直線上に配置

エビ

腰が曲がるほどの長寿ということで入選したが、私は本件に関してだけは大いに異を唱えたい。

エビは生きているときは、概ねまっすぐに生きているのである。
茹でられて、死んだから腰が曲がっているのであり、決してめでたいワケではない。

紅白の色合いもご祝儀色であるという見方もあろうが、それだって加熱されたからで、海の中で健やかに生きているときは、黒の縞が地味な、不祝儀色なんです。

エビはおせちの中で、どうしても威張っている感が強い。それが、ケシカランという反感もある。
高価なおせちには伊勢エビが威張っているのを見かけるが、腰が曲がっている程度のめでたさで、そこまで威張っていいものかどうか、じっくりと反省してもらいたい。

芝エビが爪楊枝じの先に連なって佃煮になっているのは、かわいらしいと思うが、長野のイナゴの佃煮とパッと見も、味も変わらないように思う。

コンビニのセコいおせちの定番ですね。

 

栗きんとん

正月に食べるべき必然性は感じないから、きっと何かまた、間の抜けた駄洒落があるんだと思います。
残念ながら無学にして入選の根拠を知りません。
正直なところ、そんなに関心がないから調べたりもしません。

これくらいぼくにとっては興味がない、ということは、逆に栗きんとんのことがとても好きで、正月が待ち遠しいという人もいるのでしょう。
それどころか、好きな人は正月以外の時でも専門店(何の専門店だろう)を探し出して栗きんとんを楽しんでいるかもしれない。

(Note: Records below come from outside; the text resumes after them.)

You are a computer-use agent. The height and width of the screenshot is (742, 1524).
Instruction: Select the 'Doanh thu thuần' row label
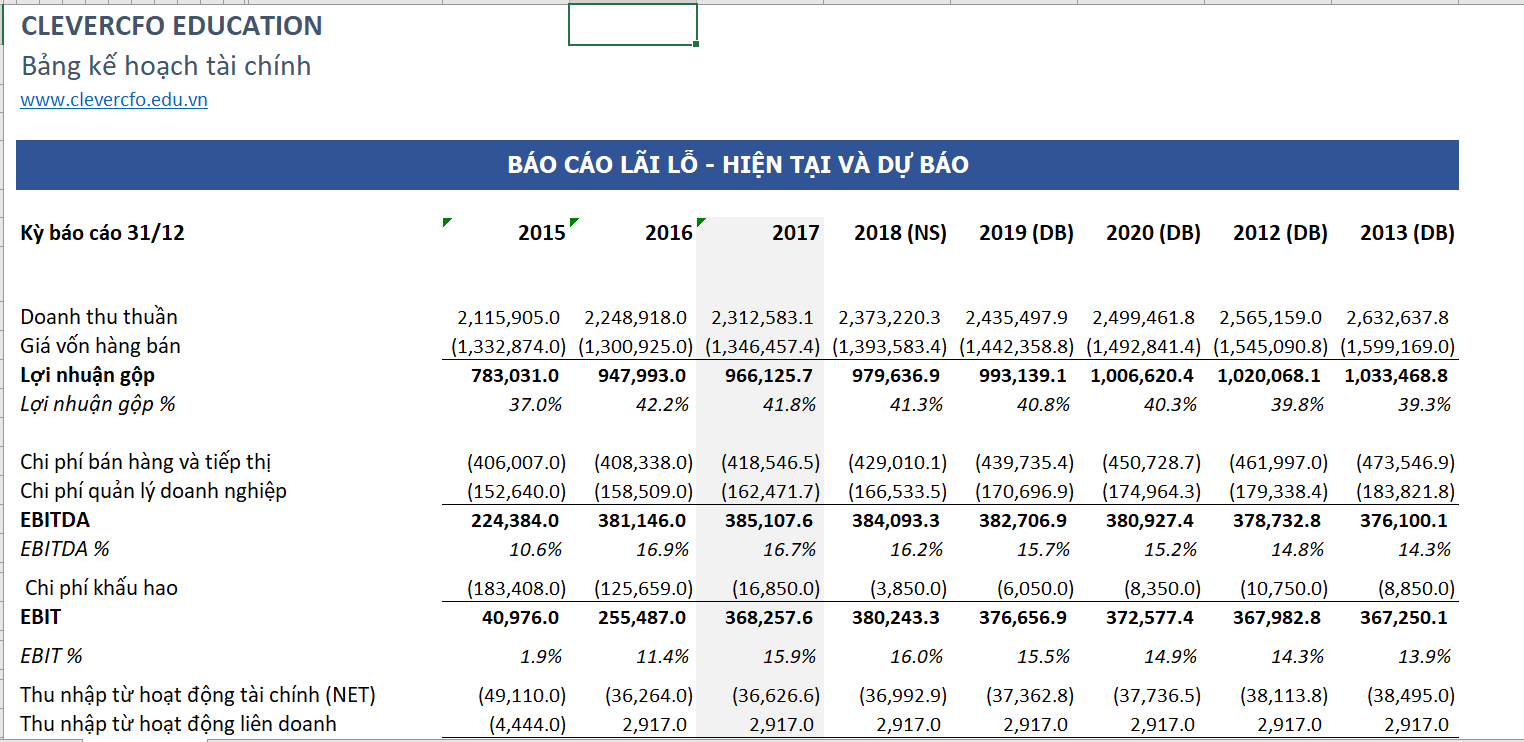coord(99,317)
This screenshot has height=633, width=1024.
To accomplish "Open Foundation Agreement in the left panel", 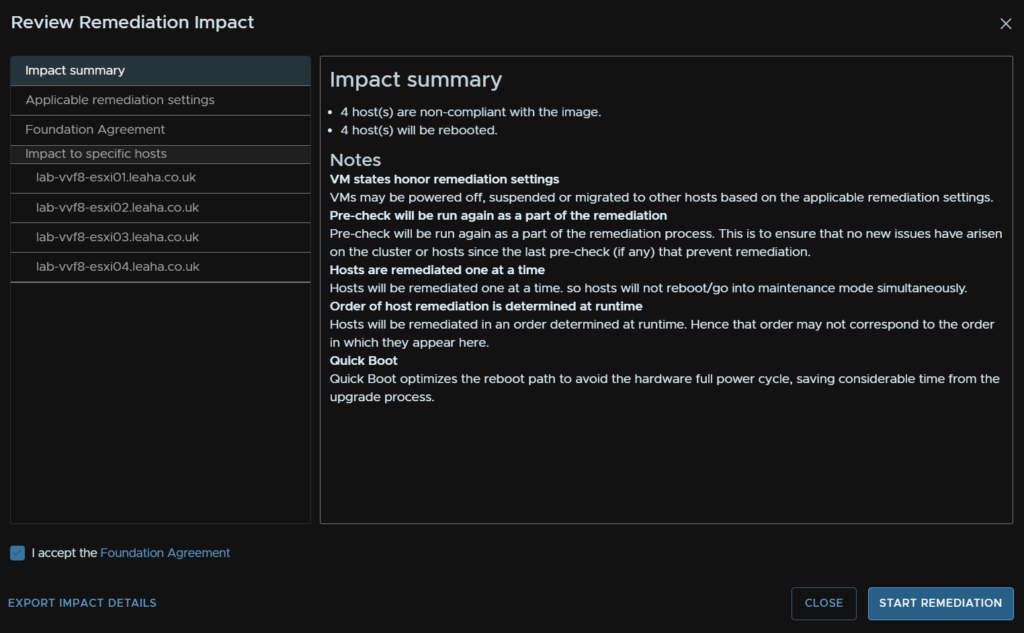I will (x=160, y=130).
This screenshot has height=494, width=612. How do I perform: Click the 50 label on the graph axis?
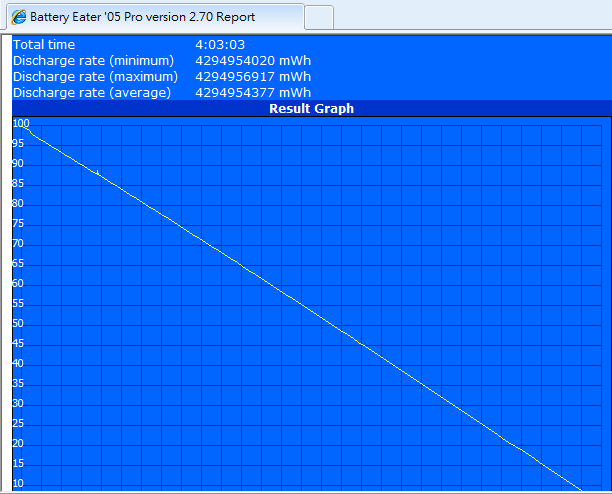19,324
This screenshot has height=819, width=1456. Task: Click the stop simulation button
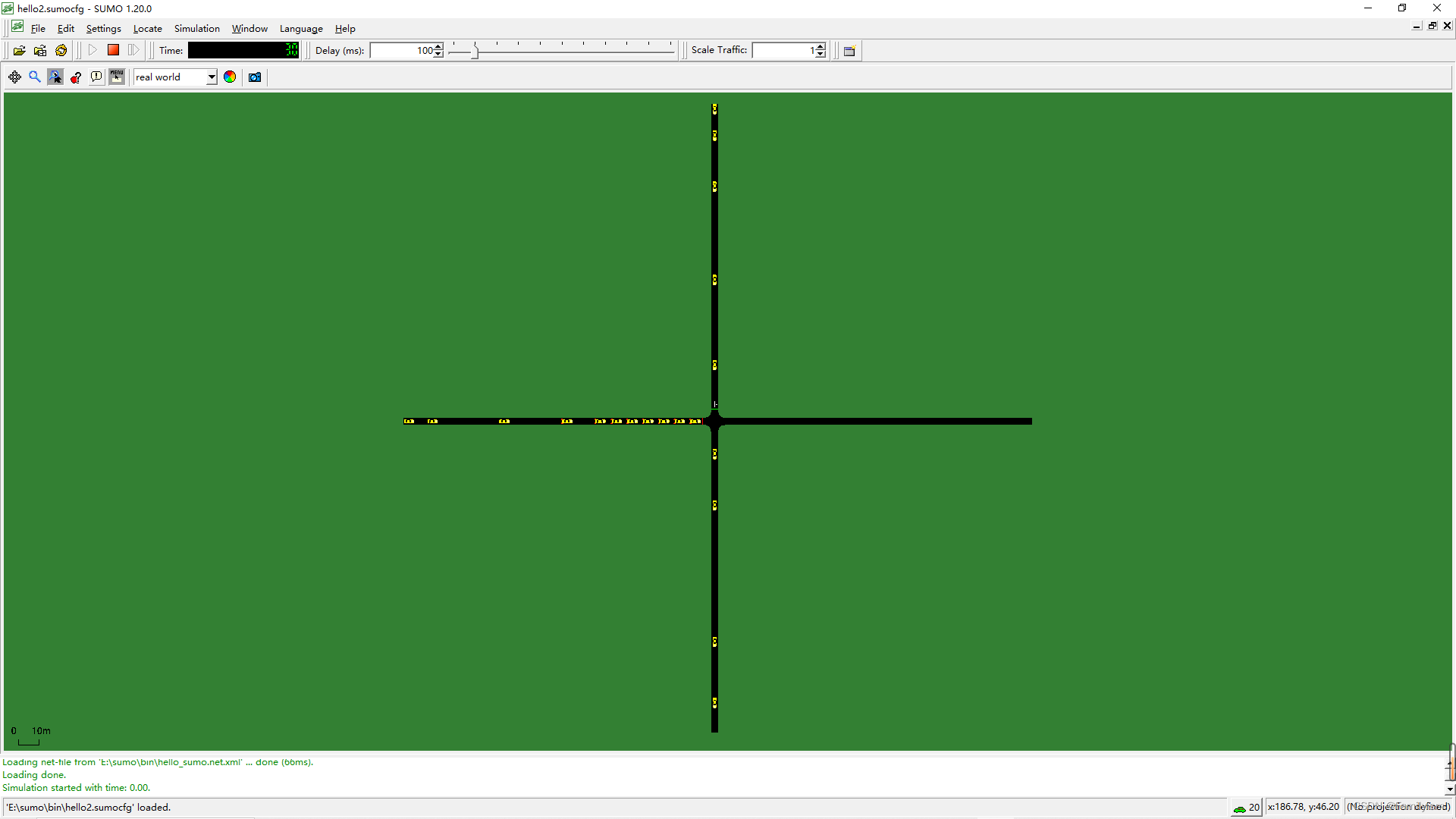pyautogui.click(x=113, y=50)
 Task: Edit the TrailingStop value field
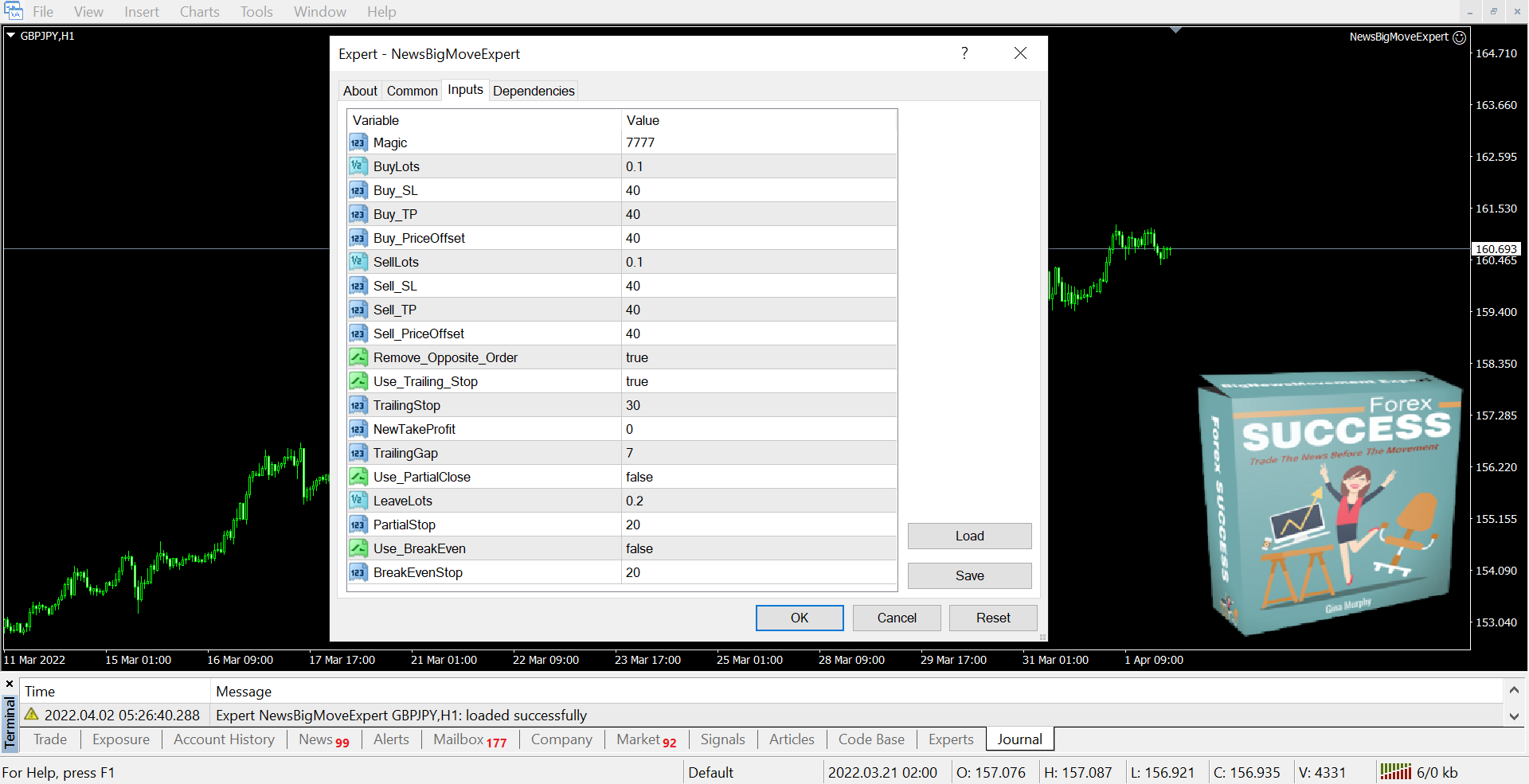(757, 405)
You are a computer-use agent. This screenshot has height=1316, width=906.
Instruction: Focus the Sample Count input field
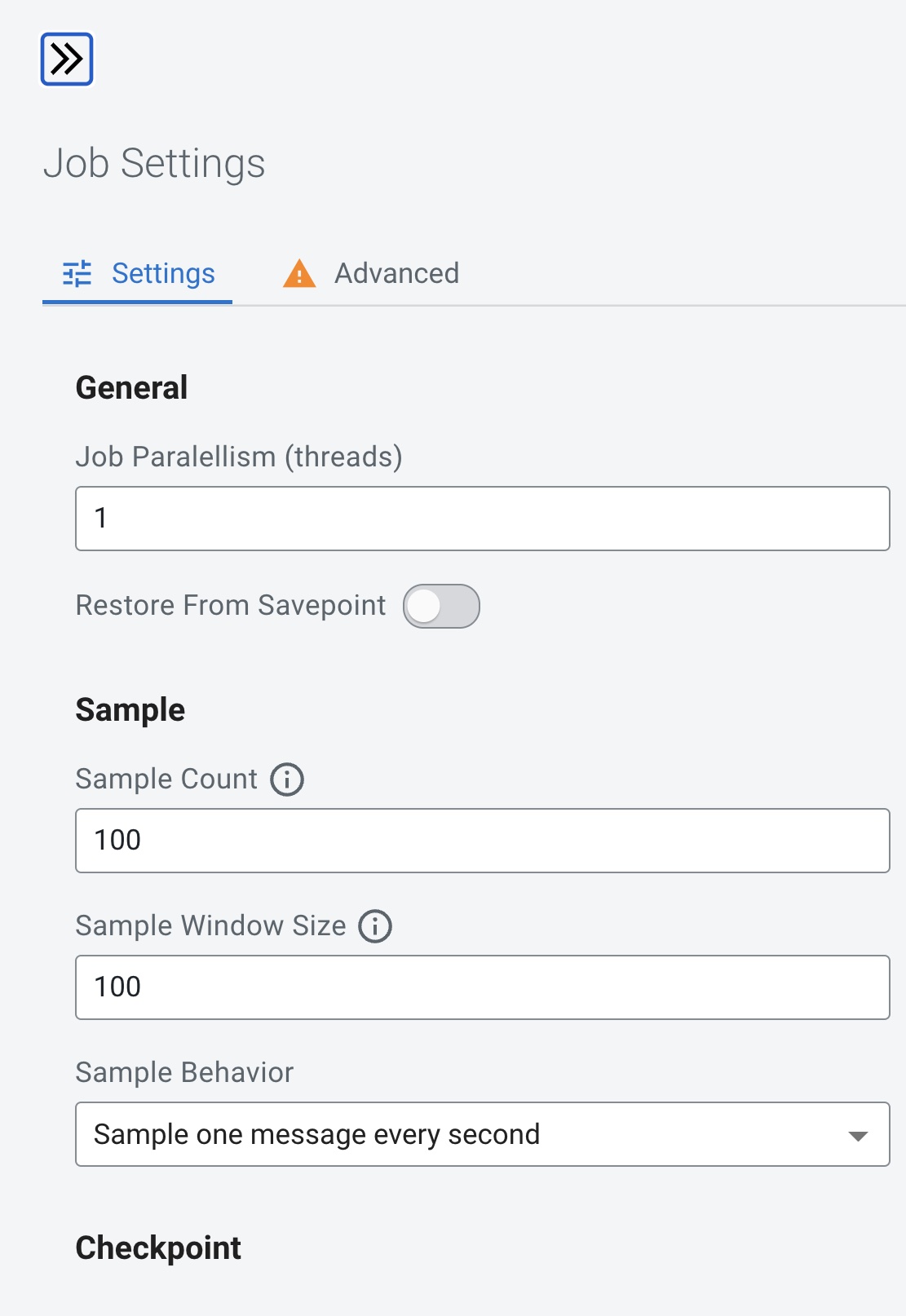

確かに、正月以外はよほど探さないと見つからないような気がします。
ぼた餅が、お彼岸の時には、おはぎに変化するように、もしかしたら栗きんとんも正月以外の時は別の名前で通用しているのかもしれません。
そして、ぼくは行ったことないけど、甘味喫茶のようなところで昆布茶とセットになっているのかもしれません。

あれっ? 
冗談のつもりで書いていたのだけれど、昆布茶と栗きんとんの組み合わせは旨そうな気がしてきた。
今、一寸、食べてもいいかな、という気になってきた。
渋い煎茶と羊羹の組み合わせもいいなあ。
ノンベだから、甘いものはあまりほしがらないのだけど、羊羹の表面が硬くて、中が柔らかい、佐賀県の名物小城羊羹は好物です。

これからは、栗きんとんにも注目しそうな気がする。

 

筑前煮

登場するのは椎茸、蓮根、人参、牛蒡、蒟蒻、筍、鶏肉。
食べ物の漢字は難しいですね。パソコンが変換してくれるから、へー、こんな漢字なんだ、ってわかるけど、コンニャクを漢字で書くことは一度もないまま、人生を終えそうです。
料理本を見ると、ブロッコリーが入ってるのをよく見ますが、本当にそんなもの入れるんですか?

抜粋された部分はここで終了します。